Triggers are extremely powerful constructs and can be used for various purposes, for example:

* Integrity control: You can use triggers to implement domain integrity, column integrity, referential integrity, and unconventional integrity constraints. I will address the declarative vs. the do-it-yourself (that is, using triggers) approaches to integrity control in my next column.

* Business rules: You can use triggers to centrally enforce business rules. Business rules are constraints that are enforced over the relationships between tables or between different rows in the same table. For example, the sum of the amounts of the InvoiceItems rows must add up to the total on the row in the Invoices table for the corresponding invoice -- that is, if your organization's standards and/or DBAs let you have denormalized derived attributes in your physical data model.

* Application logic: You can use triggers to enforce business logic centrally, for example, to insert rows automatically in the Orders and OrderItems tables when the QuantityOnHand value in the Stocks table drops below a given threshold. Business rules could be formalized and could actually be defined declaratively, if only the declarative syntax allowed it; but application logic requires more complex functionality than can be specified declaratively.

* Security: You can use triggers to check value-based security constraints. When an operation is performed on a sensitive table, the trigger fires to check that the operation is allowed for the user. For example, you may only insert a row in a table if the department column contains the value of your own department. In most systems, however, you cannot use triggers to restrict the data that is visible to users. The only exception I came across is the Progress Database Server, in which you can define triggers to fire on select operations. This makes it possible to inspect or filter the data a user is about to see.

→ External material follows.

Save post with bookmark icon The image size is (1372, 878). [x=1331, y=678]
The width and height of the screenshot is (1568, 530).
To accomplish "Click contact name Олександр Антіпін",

For example, you can restrict a user to only retrieve the details of orders placed for his department.

* Audit trails: Triggers can insert records into an audit trail table to log all the operations on sensitive tables. The problem with this approach is that most trigger actions are under transactional control. When an operation is rolled back, all its triggered operations are also rolled back. The triggers will therefore only record the effects of successful operations. When an unsuccessful operation is rolled back, the audit trail entry of that operation will also be rolled back. The audit trail will therefore not contain attempted threats at violating data integrity constraints or security restrictions.

* Replication: Many DBMS vendors and consultants have implemented replicators using triggers as the recording mechanism. In essence, when the replicated tables change, the triggers fire and record the changes in buffer tables. A replication server then propagates the operations from the buffer tables to the various target databases. (It is, however, not quite as simple as it sounds.) In this situation, the transactional control on the triggers is extremely useful, as you only want to replicate successfully completed transactions.

* Updatable views: In Borland's InterBase, you can define triggers on views and tables. You can then use the view triggers to propagate the actions performed on the view to the underlying base table(s). You can use this extremely powerful feature to update theoretically non-updatable views. For example, the triggers on a view that does not contain the keys of the underlying tables can query the key values of the underlying tables and can then perform the necessary operations.

The use of triggers is only limited by the functionality provided by the particular DBMS and, of course, your imagination and innovative spirit.